EXERCISE 1
Direction: Determine the order and degree (if defined) of the following differential equations:
Q1
\( x \frac{dy}{dx} + 2y = x^2, \quad x \neq 0 \)
Answer: Order: 1, Degree: 1
Reasoning:
- Order: The highest order derivative present in the equation is \( \frac{dy}{dx} \), so the order is 1.
- Degree: The differential equation is a polynomial equation in derivatives. The highest order derivative \( \frac{dy}{dx} \) has the power 1, so the degree is 1.
Q2
\( \frac{dy}{dx} + e^y = 0 \)
Answer: Order: 1, Degree: 1
Reasoning:
- Order: The highest order derivative present is \( \frac{dy}{dx} \), so the order is 1.
- Degree: The equation is a polynomial in its derivatives (the term \( e^y \) involves the dependent variable \( y \), not the derivative). The power of \( \frac{dy}{dx} \) is 1, so the degree is 1.
Q3
\( \frac{d^2y}{dx^2} + \frac{dy}{dx} - 6y = 0 \)
Answer: Order: 2, Degree: 1
Reasoning:
- Order: The highest order derivative present is \( \frac{d^2y}{dx^2} \), so the order is 2.
- Degree: The highest order derivative \( \frac{d^2y}{dx^2} \) has a power of 1, so the degree is 1.
Q4
\( \left(\frac{dy}{dx}\right)^4 + 3y \left(\frac{d^2y}{dx^2}\right) = 0 \)

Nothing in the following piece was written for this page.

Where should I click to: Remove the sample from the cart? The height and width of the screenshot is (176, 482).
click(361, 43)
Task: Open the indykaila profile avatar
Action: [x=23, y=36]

Answer: Order: 2, Degree: 1
Reasoning:
- Order: The highest order derivative present is \( \frac{d^2y}{dx^2} \), so the order is 2.
- Degree: The degree is determined by the power of the highest order derivative. Here, the highest order derivative \( \frac{d^2y}{dx^2} \) has a power of 1 (even though \( \frac{dy}{dx} \) has a higher power of 4). Therefore, the degree is 1.
Q5
\( (y''')^2 + (y'')^3 + (y')^4 + y^5 = 0 \)
where \( y' = \frac{dy}{dx}, y'' = \frac{d^2y}{dx^2} \) and \( y''' = \frac{d^3y}{dx^3} \)
where \( y' = \frac{dy}{dx}, y'' = \frac{d^2y}{dx^2} \) and \( y''' = \frac{d^3y}{dx^3} \)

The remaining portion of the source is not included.